Majority of clients were operating in sync, even though as per ethernodes, the nethermind client still faced some problems and had dropped behind by 150 blocks.
The latest hard fork has been completed after the completion of Istanbul upgrade on December 7.
In reality, the Muir Glacier hard fork turned out to be necessary after the Istanbul upgrade as there were errors in calculating the timing of Ethereum’s difficulty bomb for mid-2020.
The difficulty bomb is an in-built process that systematically boosts the difficulty of fresh block creation and is a part of the Ethereum’s transition to a proof-of-stake consensus algorithm.
Earlier to the hard fork, there were some worries regarding the readiness of the blockchain for the upgrade.

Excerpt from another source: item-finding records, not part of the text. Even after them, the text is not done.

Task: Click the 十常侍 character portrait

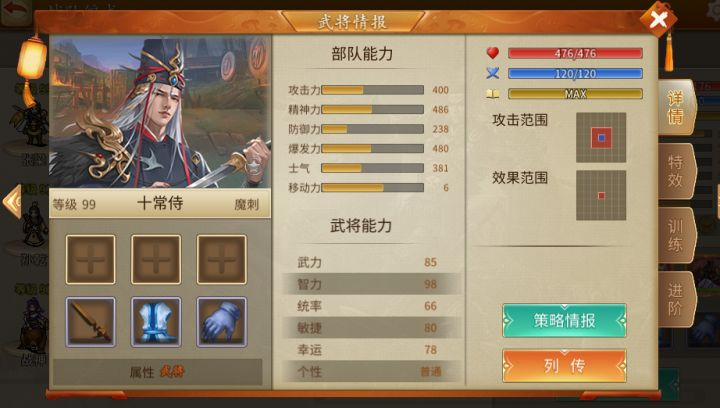Action: (160, 112)
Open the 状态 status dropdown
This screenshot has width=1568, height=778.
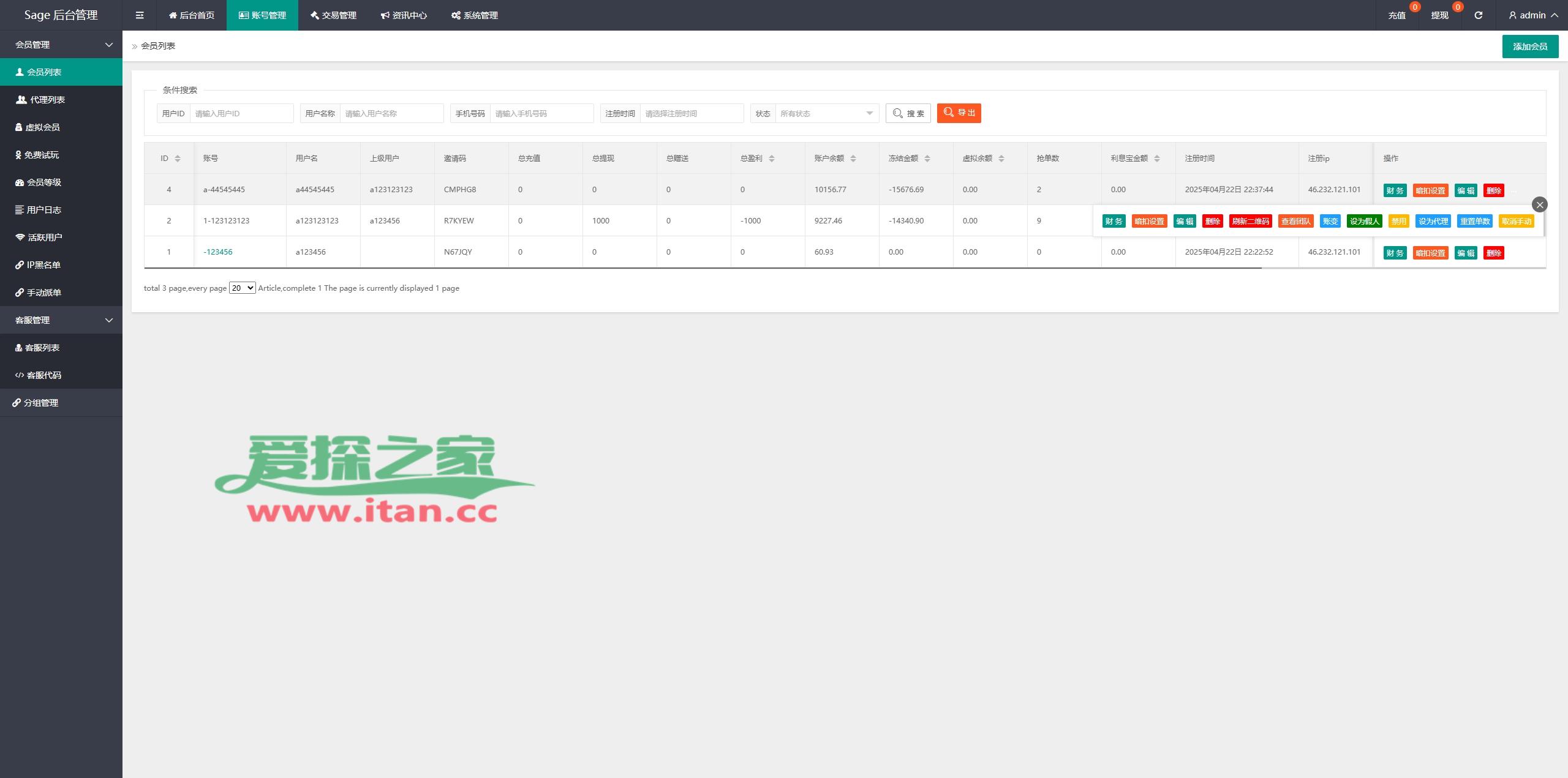coord(826,113)
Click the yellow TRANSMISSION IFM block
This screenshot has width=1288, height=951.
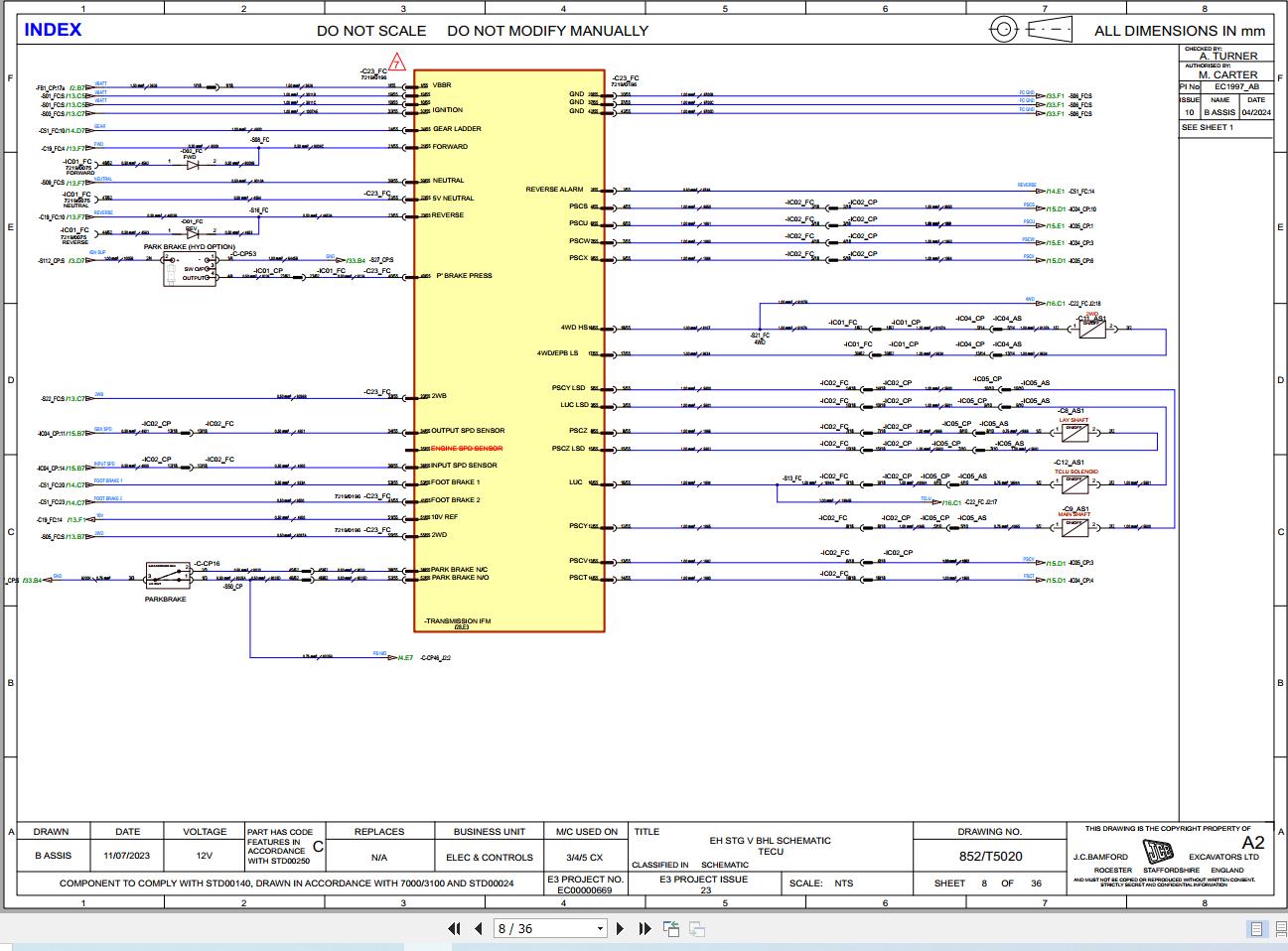(x=509, y=350)
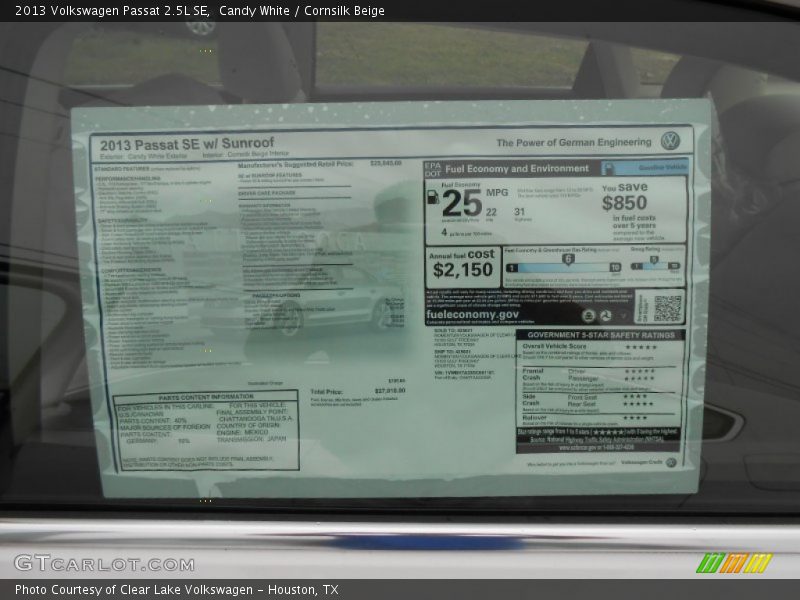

The concern was brone out of nethermind client’s collapse to sync for more than two hours.
Brushing away nethermind’s synching problems, it is assessed that roughly 80% of the aggregate active nodes on the Ethereum blockchain are ready for Muir Glacier upgrade.
Notably, Binance is also backing the upgrade as per their official statement two days before.
Nevertheless, ethernodes currently is yet to provide information regarding Muir Glacier readiness by other cryptocurrency exchanges such as Coinbase.